Conservative angst over Big Tech duplicity has now reached an apogee. Facebook and Twitter this week ganged up against the New York Post, founded by Alexander Hamilton and the nation’s oldest continually operating daily newspaper, in galling fashion.

The Post broke a bombshell story about Hunter Biden’s dealings with Ukrainian energy company Burisma — and the extent to which then-Vice President Joe Biden’s diplomatic efforts in the Eastern European nation might have been tainted because of it.

Facebook dutifully blacklisted the story — with its policy communications manager having the chutzpah to boast about it. Twitter followed its older corporate cousin’s lead, effectively banning in toto access to and sharing of the story.

It is, of course, fair game — indeed, it is a good thing — for public-spirited media watchdogs to closely scrutinize the Fourth Estate’s veracity (though one cannot help but wonder where this scrutiny was for the myriad journalistic outlets that reproduced, no questions asked, the infamous and reckless Hillary Clinton/Democratic National Committee bought-and-paid-for Steele dossier).

But The Post is not exactly a “fringe” outlet, and no one seems to be outright denying The Post’s reporting — not even Hunter Biden himself.

Twitter CEO Jack Dorsey and Face­book CEO Mark Zuckerberg will assuredly have to answer, via Senate subpoena, for what appears to any reasonable observer to be a deliberate, partisan attempt to quash a prospective “October surprise” and elevate one particular presidential candidate over ­another.

Sen. Josh Hawley (R-Mo.) has even raised the possibility that the shameless censorship may amount to in-kind political contributions in violation of extant campaign-finance law.

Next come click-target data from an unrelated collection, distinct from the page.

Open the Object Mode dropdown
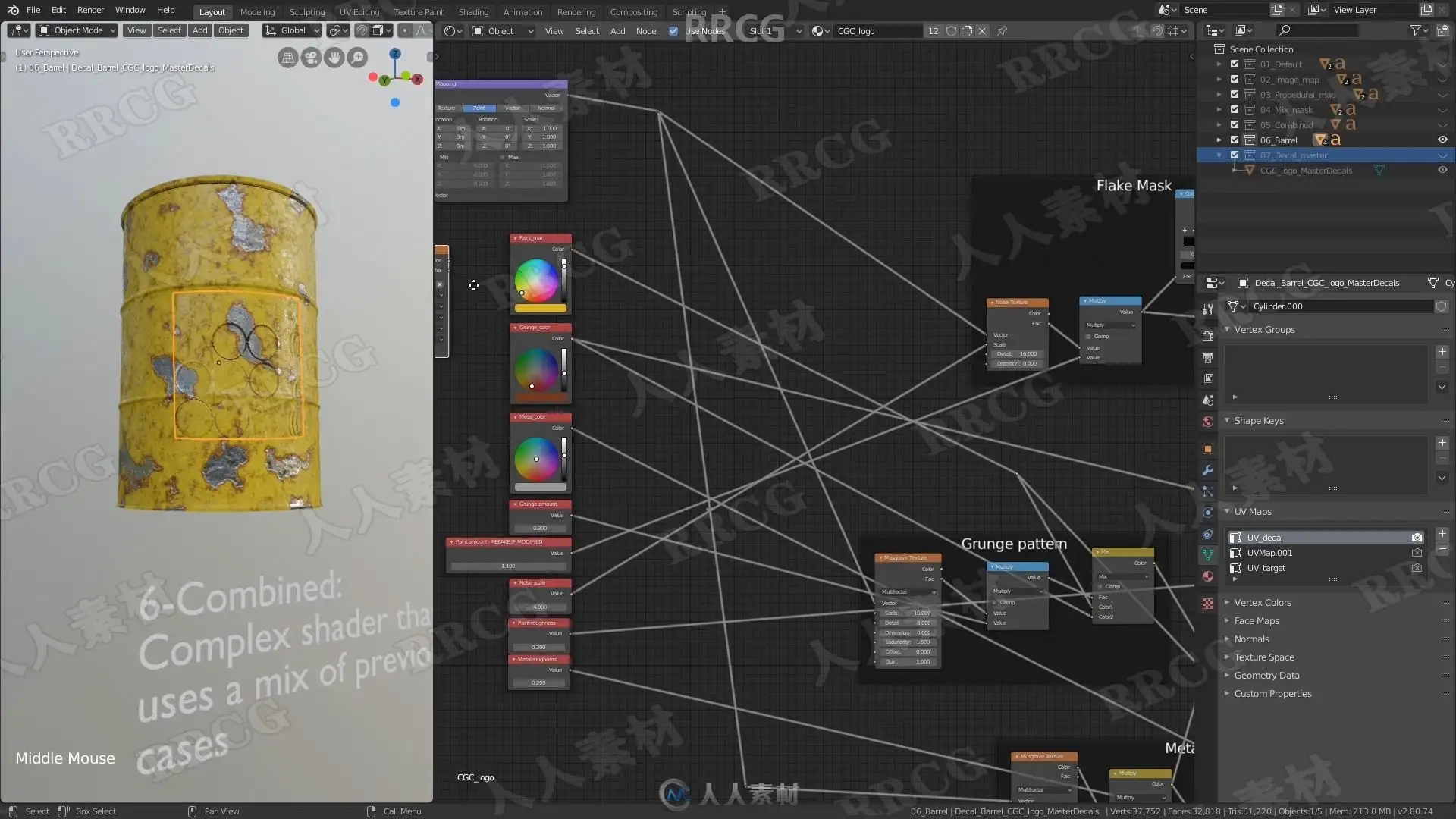This screenshot has width=1456, height=819. [x=77, y=30]
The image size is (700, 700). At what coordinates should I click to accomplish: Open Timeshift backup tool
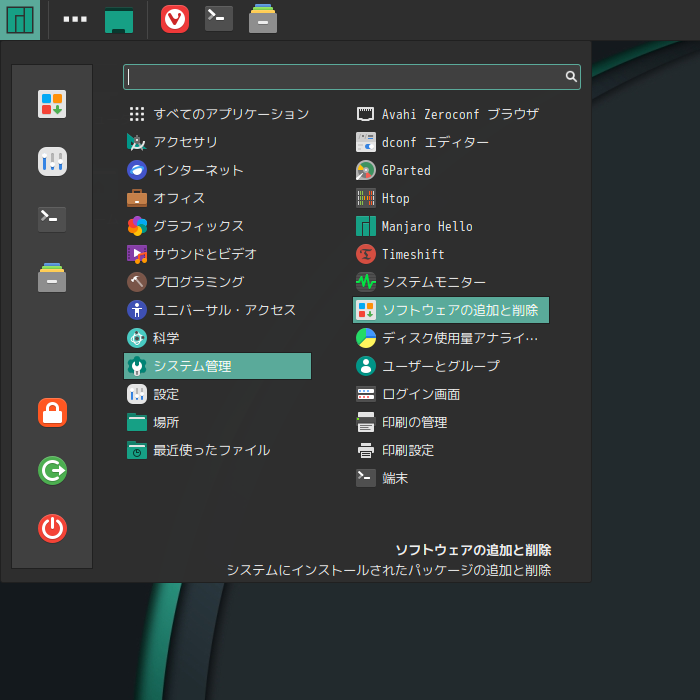point(412,254)
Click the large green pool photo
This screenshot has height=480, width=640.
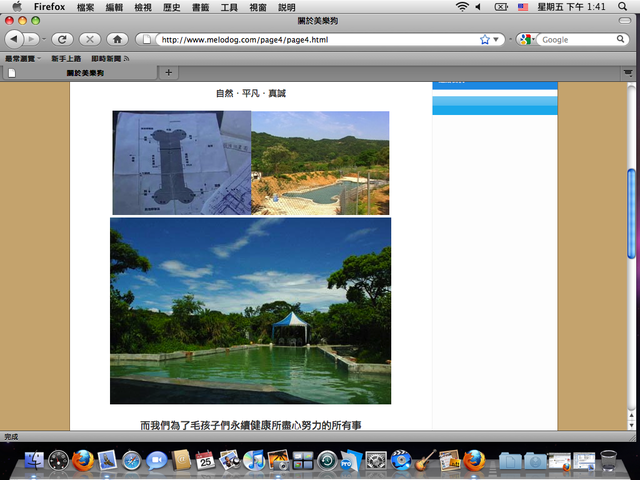point(250,310)

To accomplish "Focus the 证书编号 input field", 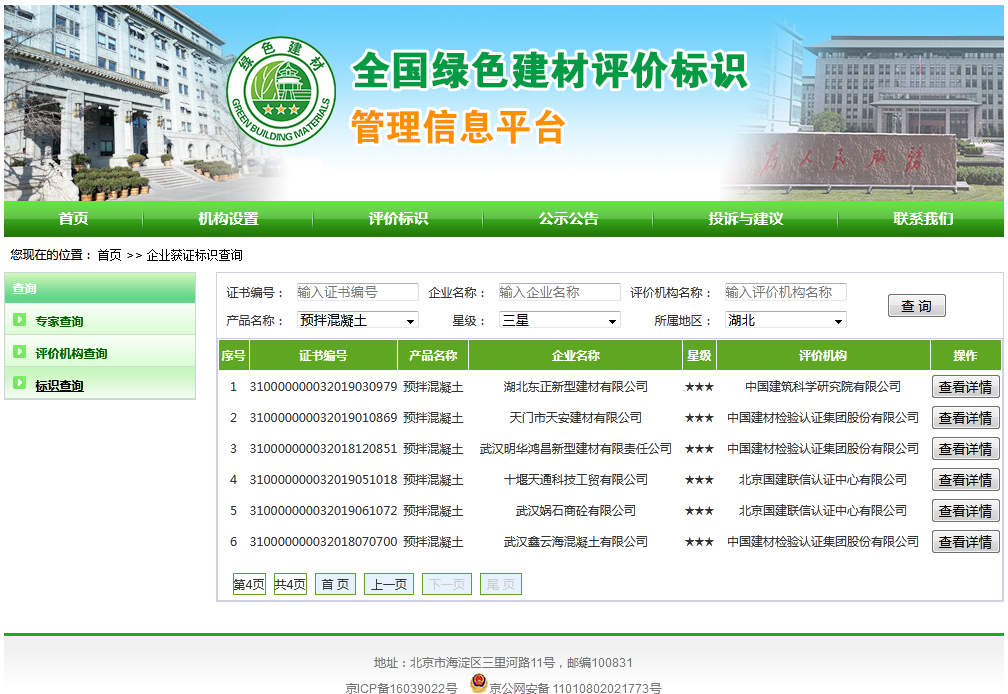I will (x=357, y=292).
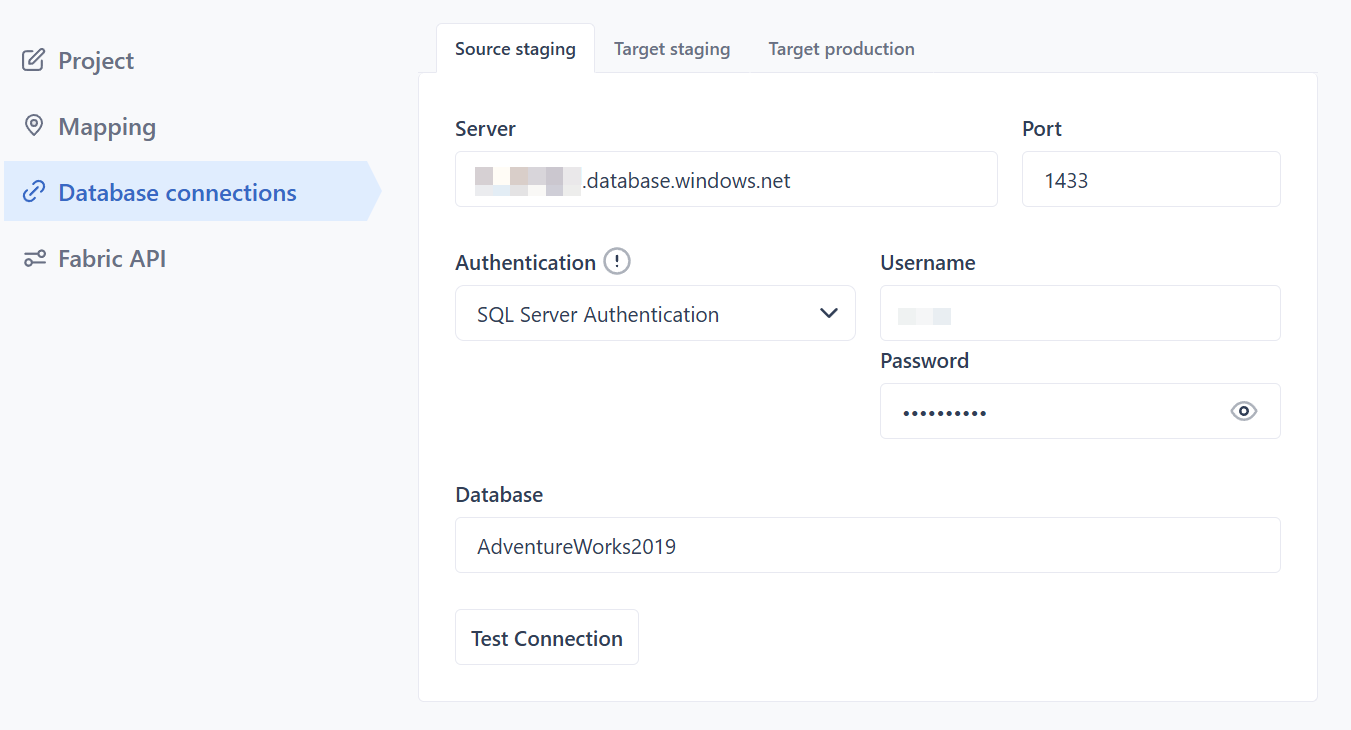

But all of this raises the question: What is the proper “conservative” approach, in the 21st century, to the thorny issue of a preening, deceitful, uniformly leftist Big Tech corporate landscape — characterized by a small handful of firms exercising either monopolistic or near-monopolistic power?

Think-tanker Henry Olsen has written extensively about the American right’s decades-long malady of “free-market fundamentalism” — the liberalized notion that private-sector action is per se good and public-sector action per se bad. But whatever appeal such a sentiment might have for dorm-room libertarians reading Ayn Rand for the first time, to proffer such a creed as a viable theory of governance is to succumb to the elevation of fanciful dogma over the pragmatic realities of everyday life.

Justice and liberty are ill-served by large concentrations of tyrannical, unaccountable power, regardless of whether those concentrated power sources are public or private.

Legal theorists and policymakers are still contemplating how to reconcile the fact that our Constitution deals primarily with state action and the fact that the true threats to our liberty in the 21st century, whether in the form of online speech or digital privacy, disproportionately emanate from private, nonpublic action. That reconciliation process is unlikely to conclude any time soon.

In the interim, it is imperative that conservatives embrace the solemn responsibility of wielding the levers of political power in the service of good political order — to protect online speech from the heavy, censorious hand of Silicon Valley ideologues.

It is time for conservatives to support reform of Big Tech’s wide- rang­ing sweetheart legal immunity deal, Section 230 of the 1996 Communications Decency Act, and antitrust enforcement against the worst offenders of concentrated power.